This is more of a challenge question than something I urgently need, so don't spend all day on it guys.
I built a dating site (long gone) back in 2000 or so, and one of the challenges was calculating the distance between users so we could present your "matches" within an X mile radius. To just state the problem, given the following database schema (roughly):
USER TABLE UserId UserName ZipCode
ZIPCODE TABLE ZipCode Latitude Longitude
With USER and ZIPCODE being joined on USER.ZipCode = ZIPCODE.ZipCode.
What approach would you take to answer the following question: What other users live in Zip Codes that are within X miles of a given user's Zip Code.
We used the 2000 census data, which has tables for zip codes and their approximate lattitude and longitude.
We also used the Haversine Formula to calculate distances between any two points on a sphere... pretty simple math really.
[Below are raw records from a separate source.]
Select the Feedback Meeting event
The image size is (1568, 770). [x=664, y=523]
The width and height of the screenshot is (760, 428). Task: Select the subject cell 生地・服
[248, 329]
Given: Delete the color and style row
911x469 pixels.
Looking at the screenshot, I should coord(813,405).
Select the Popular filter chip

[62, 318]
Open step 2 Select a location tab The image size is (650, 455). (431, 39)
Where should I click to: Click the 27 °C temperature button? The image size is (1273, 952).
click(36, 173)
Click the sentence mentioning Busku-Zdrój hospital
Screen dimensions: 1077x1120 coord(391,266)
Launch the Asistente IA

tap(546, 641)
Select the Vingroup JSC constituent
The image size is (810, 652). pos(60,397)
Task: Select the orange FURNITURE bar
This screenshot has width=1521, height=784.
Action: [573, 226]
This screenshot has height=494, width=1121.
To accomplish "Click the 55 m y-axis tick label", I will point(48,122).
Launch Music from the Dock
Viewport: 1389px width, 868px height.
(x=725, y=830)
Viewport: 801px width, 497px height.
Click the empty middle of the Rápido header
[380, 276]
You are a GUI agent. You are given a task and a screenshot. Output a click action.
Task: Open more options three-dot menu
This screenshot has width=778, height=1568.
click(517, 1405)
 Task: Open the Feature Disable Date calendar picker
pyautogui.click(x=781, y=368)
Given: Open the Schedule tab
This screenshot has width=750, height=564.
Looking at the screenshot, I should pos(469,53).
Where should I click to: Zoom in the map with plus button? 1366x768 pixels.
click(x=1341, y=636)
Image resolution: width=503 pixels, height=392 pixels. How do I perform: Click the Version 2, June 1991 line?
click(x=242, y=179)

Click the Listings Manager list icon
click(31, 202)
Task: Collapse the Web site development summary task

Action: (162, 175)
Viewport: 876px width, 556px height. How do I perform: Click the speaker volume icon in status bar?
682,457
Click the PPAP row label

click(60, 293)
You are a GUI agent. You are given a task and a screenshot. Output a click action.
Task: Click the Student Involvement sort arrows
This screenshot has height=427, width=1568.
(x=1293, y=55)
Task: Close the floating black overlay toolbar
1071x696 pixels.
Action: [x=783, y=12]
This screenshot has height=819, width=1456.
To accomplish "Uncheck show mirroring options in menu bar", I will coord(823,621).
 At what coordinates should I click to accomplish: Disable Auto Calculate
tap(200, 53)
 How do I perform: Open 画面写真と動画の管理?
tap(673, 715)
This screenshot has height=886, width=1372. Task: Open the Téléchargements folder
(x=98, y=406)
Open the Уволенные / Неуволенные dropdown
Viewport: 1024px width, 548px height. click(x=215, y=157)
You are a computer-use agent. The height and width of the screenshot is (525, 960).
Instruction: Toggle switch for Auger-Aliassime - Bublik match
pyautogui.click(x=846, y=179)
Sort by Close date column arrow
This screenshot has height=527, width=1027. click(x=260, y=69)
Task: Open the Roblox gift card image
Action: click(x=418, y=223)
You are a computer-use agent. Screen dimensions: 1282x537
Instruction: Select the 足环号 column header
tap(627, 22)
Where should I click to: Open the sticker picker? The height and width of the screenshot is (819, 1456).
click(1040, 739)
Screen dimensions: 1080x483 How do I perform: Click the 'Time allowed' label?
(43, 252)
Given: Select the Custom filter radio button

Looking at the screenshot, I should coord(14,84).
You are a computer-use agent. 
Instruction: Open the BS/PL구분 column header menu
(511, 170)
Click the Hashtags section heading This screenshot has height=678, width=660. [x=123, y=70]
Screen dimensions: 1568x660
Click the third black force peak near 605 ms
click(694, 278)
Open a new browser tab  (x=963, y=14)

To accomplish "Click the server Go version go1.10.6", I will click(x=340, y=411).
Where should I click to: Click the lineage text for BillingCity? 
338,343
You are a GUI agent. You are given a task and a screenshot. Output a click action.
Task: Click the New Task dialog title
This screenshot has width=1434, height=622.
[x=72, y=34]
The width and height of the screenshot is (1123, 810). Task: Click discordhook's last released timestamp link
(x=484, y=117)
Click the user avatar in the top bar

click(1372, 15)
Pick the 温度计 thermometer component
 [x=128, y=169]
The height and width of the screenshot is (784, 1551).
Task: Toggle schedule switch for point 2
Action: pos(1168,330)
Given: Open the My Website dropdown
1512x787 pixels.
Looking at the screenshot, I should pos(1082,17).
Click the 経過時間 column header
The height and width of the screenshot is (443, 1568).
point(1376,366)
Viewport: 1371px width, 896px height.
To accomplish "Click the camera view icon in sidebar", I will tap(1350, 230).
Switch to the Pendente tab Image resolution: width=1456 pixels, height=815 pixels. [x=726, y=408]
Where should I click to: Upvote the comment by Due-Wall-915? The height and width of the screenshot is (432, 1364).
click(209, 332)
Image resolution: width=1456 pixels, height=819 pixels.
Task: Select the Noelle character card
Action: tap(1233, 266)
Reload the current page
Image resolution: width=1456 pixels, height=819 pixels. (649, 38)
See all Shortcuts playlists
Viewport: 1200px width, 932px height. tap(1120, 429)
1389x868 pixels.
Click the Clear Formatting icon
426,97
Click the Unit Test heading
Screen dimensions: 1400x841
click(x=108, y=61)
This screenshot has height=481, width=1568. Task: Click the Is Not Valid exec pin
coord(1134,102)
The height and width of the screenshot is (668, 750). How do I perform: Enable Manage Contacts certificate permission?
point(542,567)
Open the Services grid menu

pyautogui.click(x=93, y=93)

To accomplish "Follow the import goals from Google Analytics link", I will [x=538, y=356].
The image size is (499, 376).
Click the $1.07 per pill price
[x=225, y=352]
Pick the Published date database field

The question, at least for us, being the 19 year old college students we were, really became how to efficiently calculate and/store distances from all members to all other members. One approach (the one we used) would be to import all the data and calculate the distance FROM every zip code TO every other zip code. Then you'd store and index the results. Something like:
SELECT User.UserId
FROM ZipCode AS MyZipCode
INNER JOIN ZipDistance ON MyZipCode.ZipCode = ZipDistance.MyZipCode
INNER JOIN ZipCode AS TheirZipCode ON ZipDistance.OtherZipCode = TheirZipCode.ZipCode
INNER JOIN User AS User ON TheirZipCode.ZipCode = User.ZipCode
WHERE ( MyZipCode.ZipCode = 75044 )
AND ( ZipDistance.Distance < 50 )
The problem, of course, is that the ZipDistance table is going to have a LOT of rows in it. It isn't completely unworkable, but it is really big. Also it requires complete pre-work on the whole data set, which is also not unmanageable, but not necessarily desireable.
Anyway, I was wondering what approach some of you gurus might take on something like this. Also, I think this is a common issue programmers have to tackle from time to time, especially if you consider problems that are just algorithmically similar. I'm interested in a thorough solution that includes at least HINTS on all the pieces to do this really quickly end efficiently. Thanks!